PDA

View Full Version : Engine Timing



67Camaro RS/SS 350
10-11-2009, 12:46 PM
What would cause the timing to retard no matter which way the dizzy is turned? I got the motor back in and everything is installed, but when I go to time the engine, no matter which way I turn the dizzy, it retards and stalls. At first, I thought it may be 180* out, but after removing #1 plug, holding fingure over hole I felt the puff of air telling me it's on compression stroke. I then removed cap and it was right.

Also, my rotor is pointing toward #2 cylinder. It has been like this for some time now. At one point, it was pointing toward #1 cylinder, but recently if I tried to point it toward #1, I would have to turn the dizzy so far to get it to run that the vacuum can would hit the intake.

CarPlayLB
10-13-2009, 04:34 PM
Where did you hook up the vacuum advance hose? Sounds like you hooked it up to manifold vacuum and the timed vacuum port!

shep
10-13-2009, 08:25 PM
If it is not pointed at # 1 then it is off a tooth or more. Pull it and check for a damaged gear. If it is good then put it back in, in the correct position.

67Camaro RS/SS 350
10-14-2009, 04:22 AM
If it is not pointed at # 1 then it is off a tooth or more. Pull it and check for a damaged gear. If it is good then put it back in, in the correct position.

I installed it having it pointing at #1 and the engine would not start. The only way to get it to start having it pointing at #1 is to turn the dizzy so far that the vacuum can hits the intake and even then, it's so retarded it barely wants to idle. The wires are custom fit and if I try to reset the wires, some of them aren't long enough and others are too long. It almost sounds like the timing gears are off, but it run too damn well to be that. The car runs great with it pointing at #2. If I look at my GM service manual, the wires are in the same positions as in the book. #1 and #8 posts make a "V" to the rear intake runner and the rear of the carb. If I move the wires to where they would need to be by rotating the dizzy, #1 post would be pointing at the master cylinder and #8 would be pointing at toward #1 cylinder. Completely wrong.

MonzaRacer
10-14-2009, 06:34 AM
Ok, mark the cap and the distributor at number one. now pull the cap making note where you want the cap oriented.
Now rotate the engine till your up on number one, use a wrench to pull it up to the timing mark, set the TDC at around 12 to 16 initial and back the rotor up a couple of teeth.
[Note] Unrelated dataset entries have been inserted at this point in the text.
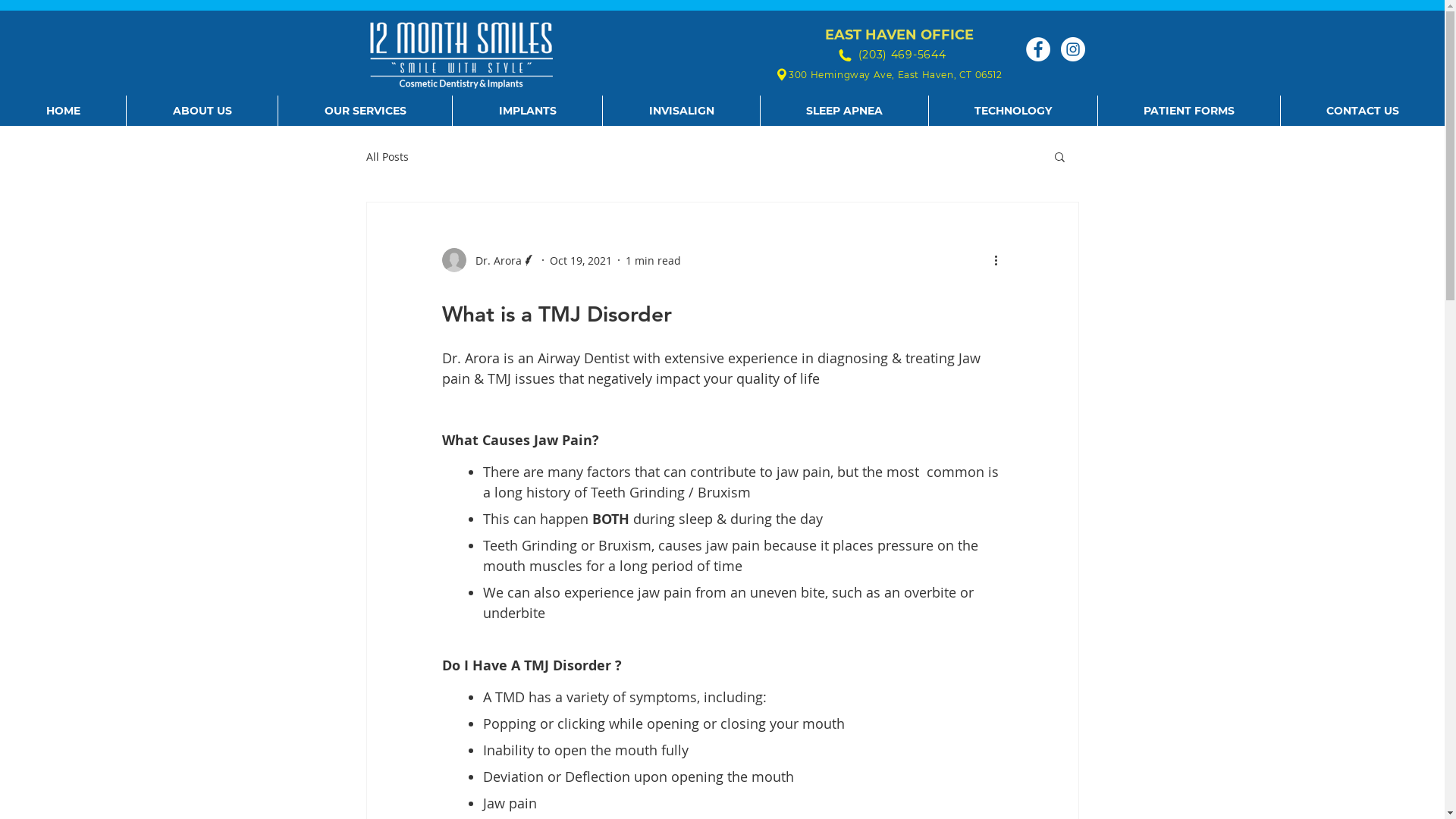
All Posts Element type: text (386, 155)
OUR SERVICES Element type: text (364, 110)
TECHNOLOGY Element type: text (1012, 110)
HOME Element type: text (62, 110)
CONTACT US Element type: text (1362, 110)
300 Hemingway Ave, East Haven, CT 06512 Element type: text (894, 74)
PATIENT FORMS Element type: text (1188, 110)
SLEEP APNEA Element type: text (843, 110)
IMPLANTS Element type: text (526, 110)
(203) 469-5644 Element type: text (902, 54)
INVISALIGN Element type: text (680, 110)
ABOUT US Element type: text (201, 110)
Dr. Arora Element type: text (488, 259)
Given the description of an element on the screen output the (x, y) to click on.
Take your time and watch your rotor, if the distributor doesnt sit all the way down simply hold dist in place and hand rotate engine till dist drops in, then back up to number one again.
making sure number one is lined up at distributor and timing mark is in the 12 to 16 degree range at timing tab. Then snug down the hold down. This should get you started then use a timing light to verify base timing.
I start pretty much in this area then adjust from there.
My tuning style is base for best starting ,yet advanced enough to achieve proper curve with centrifugal and vacuum advance.
Most wedge engines like static timing around the 32 to 36 (base timing and centrifugal added together)but tuning for best power is in this area. I advance base timing till I see either power loss or bucking the starter.
Now after dialing in these and adjusting the carb idle speed and mixture, THEN you hook up the vacuum advance to manifold vacuum, then readjust the idle speed, and only if needed you refine tune the idle mixture but it should be close.
Now the reason you use manifold vacuum is that at cruise is that it gives you mileage.
Tailoring your curve is how you make power and performance with mileage. some cars want a slower vacuum curve or less and this is achieved with adjustable vacuum can.
The total is this, initial+centrifugal+vacuum, and this can total up to 50-60 degrees advance. Too many people limit thier engines and hamstring them.
My 402 bigblock chevy runs 18 initial on 94 Sunoco and 14 intial on most 92/93 octane fuels, I have an HEI with stock weights but use 2 of the lightest springs on it and an unmodified centrifugal stop and manifold vacuum. This gave me one curve of 58 total and one of 54 and with little or no ping/knock(very slight in hot temps,but in winter I could run the higher with no issue) and in a 4000lb 70 Monte Carlo and 3:55 gears got 14 to 15 mpg.
My 355 roller runs 60 total, 18 initial and rest is in centrifugal with limiter modified and light springs, and with that engine(first incarnation)would make 18mpg in my 71 Monte with 2:73 gears and when switched to my 78 C10 it got around 14 to 16. After building newer 355 all fresh and new and better heads and all it still liked the same curve.
Too many people take timing out, or limit that and wonder why their engine gets crappy mileage.
I was taught to give as much timing as engine wanted to make best power THEN add in the vacuum advance for mileage. Most engines surprise me.
Also remember more timing = engine thinking its richer fuel wise. Old time tuner who taught me a lot explained it as this, the cam has over lap, the more advance the farther away from overlap the spark is and tada richer mixture as less "blow down" the timing will experience.
Good luck, hope I havent confused and if you need to ask a question just give me a PM.